Copy the entries below word for word, starting at the line that contains "Given: Select the" and going through the end of the entries. Omit the pictures.

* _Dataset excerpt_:
==================================================
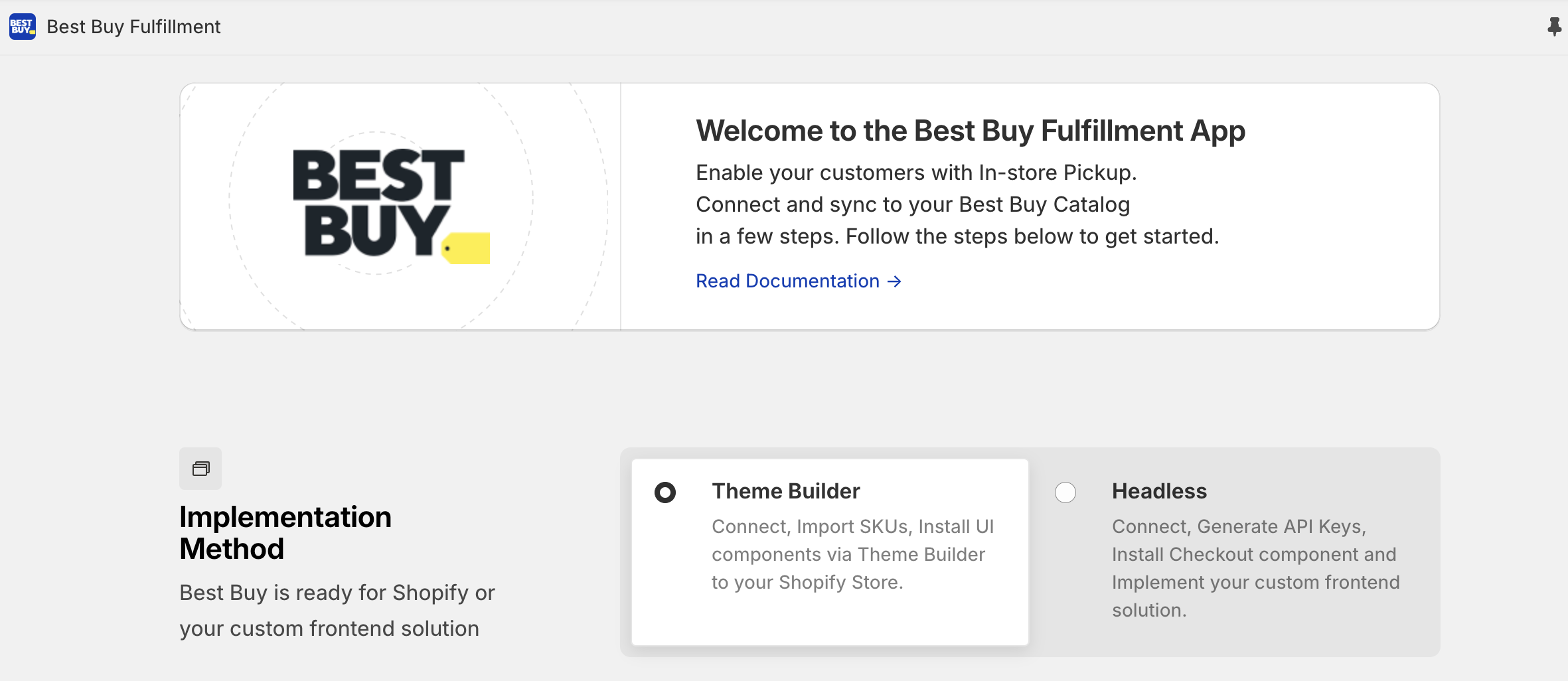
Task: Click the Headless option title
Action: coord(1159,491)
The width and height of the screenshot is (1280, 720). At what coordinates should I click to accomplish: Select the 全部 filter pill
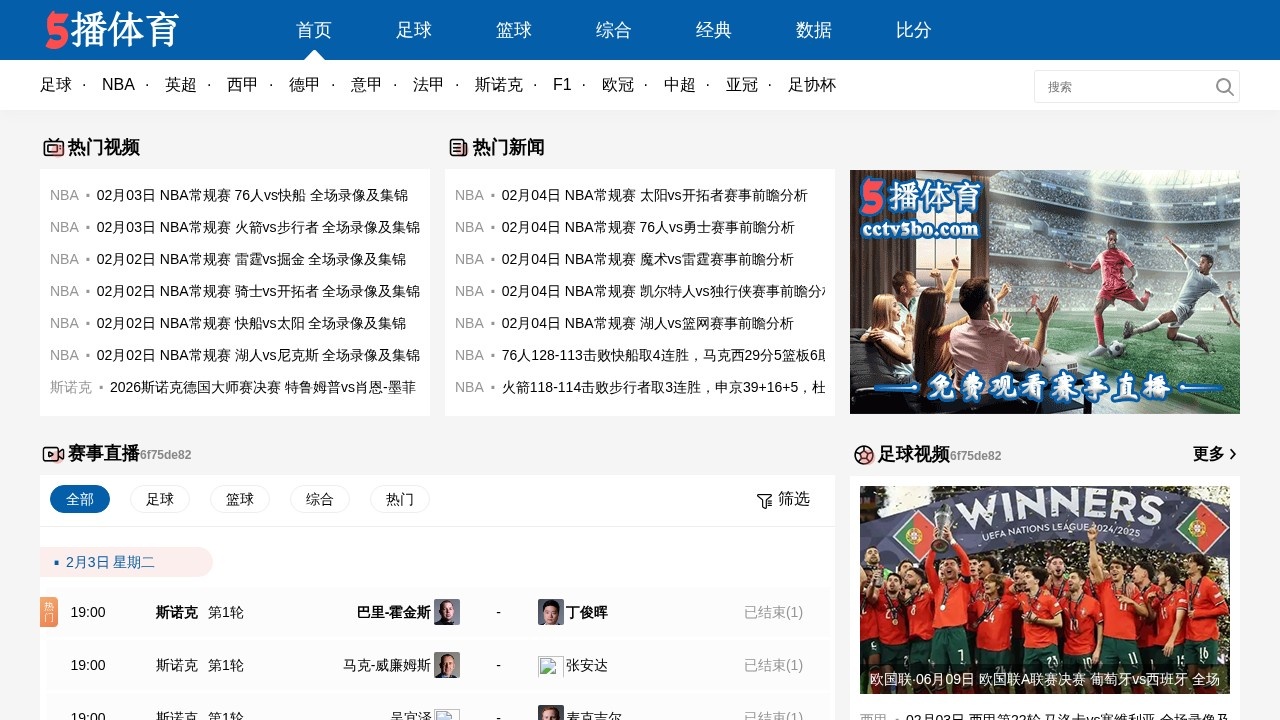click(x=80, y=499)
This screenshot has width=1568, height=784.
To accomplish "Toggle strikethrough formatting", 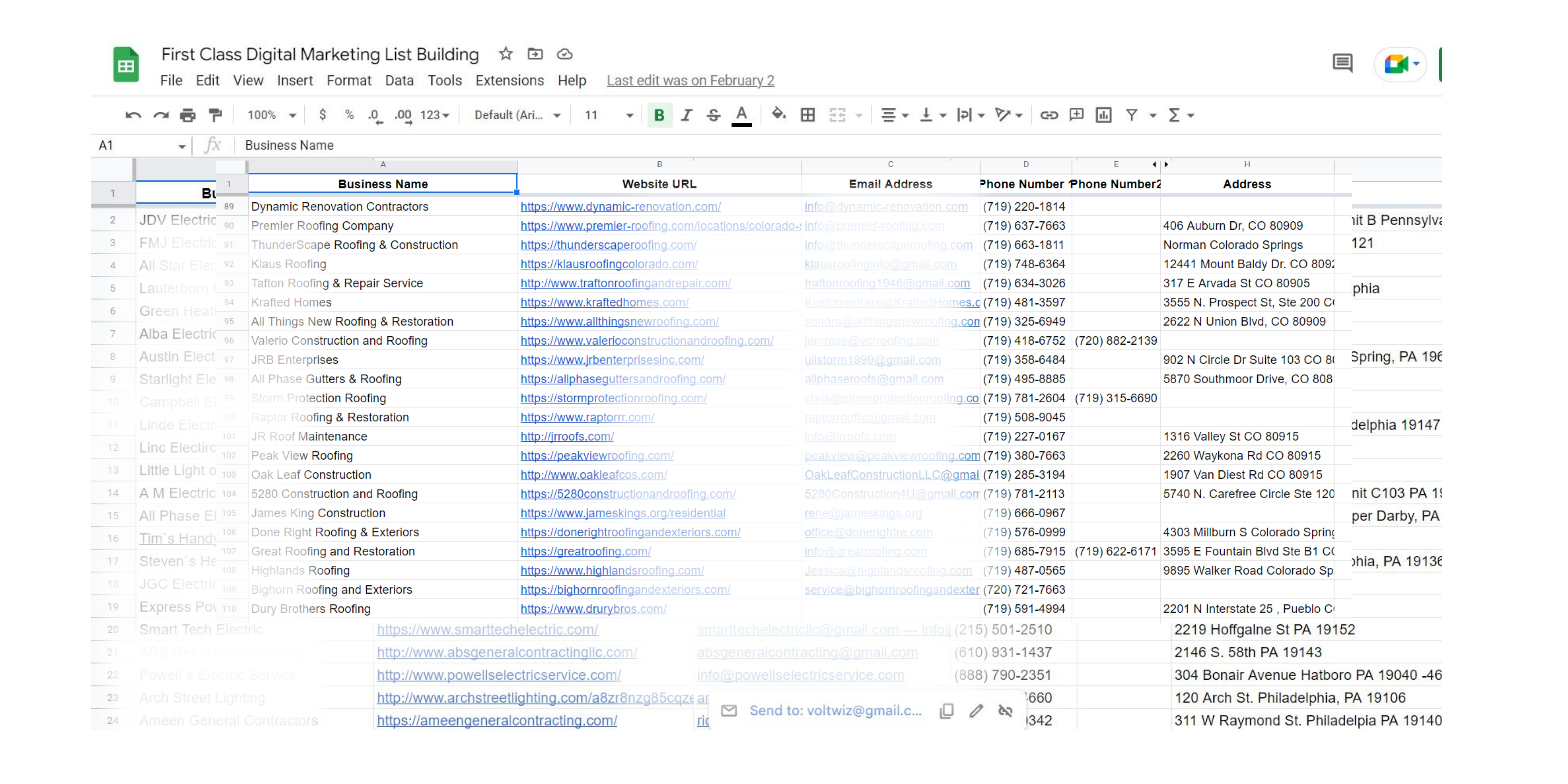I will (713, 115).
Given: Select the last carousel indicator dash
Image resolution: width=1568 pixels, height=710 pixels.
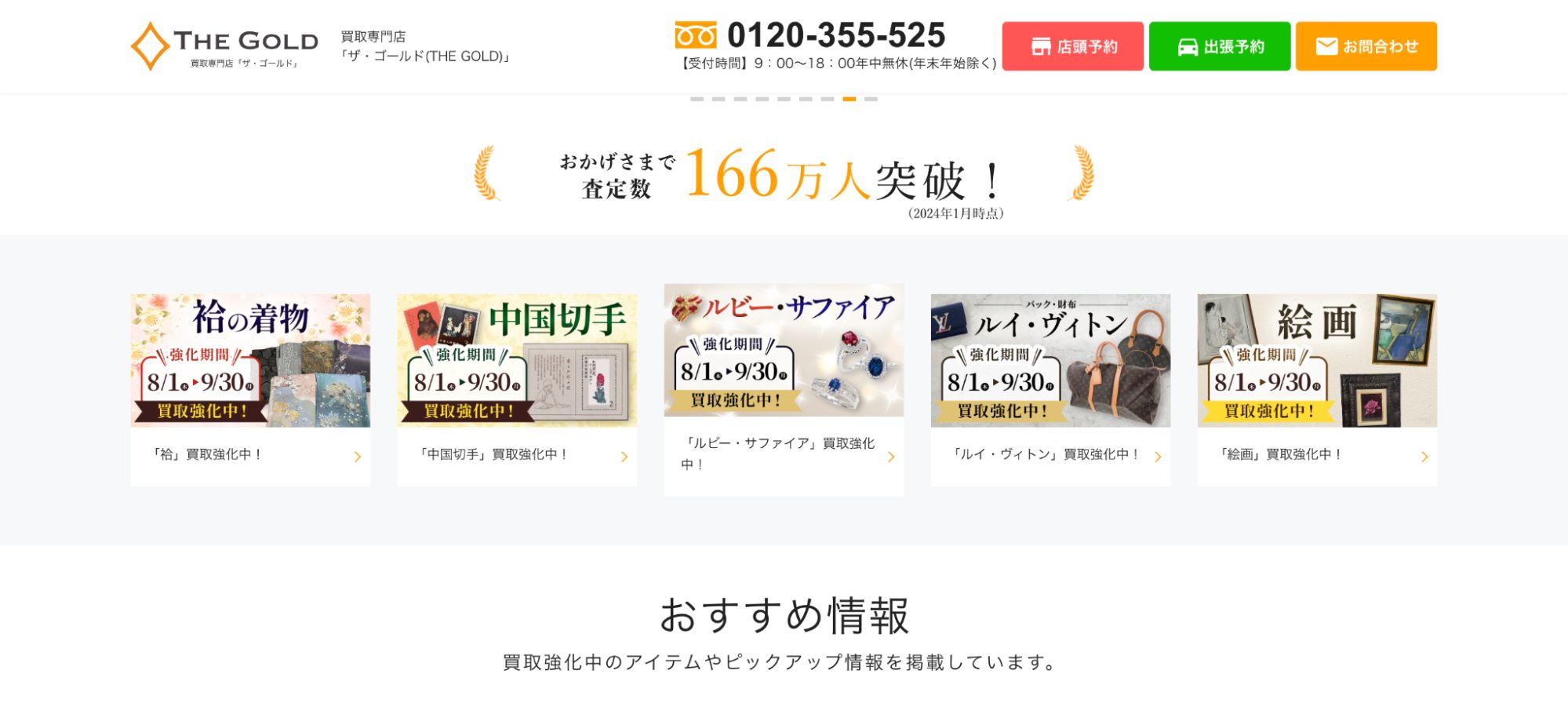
==================================================
* _Output for this task_:
Given: Select the last carousel indicator dash
Image resolution: width=1568 pixels, height=710 pixels.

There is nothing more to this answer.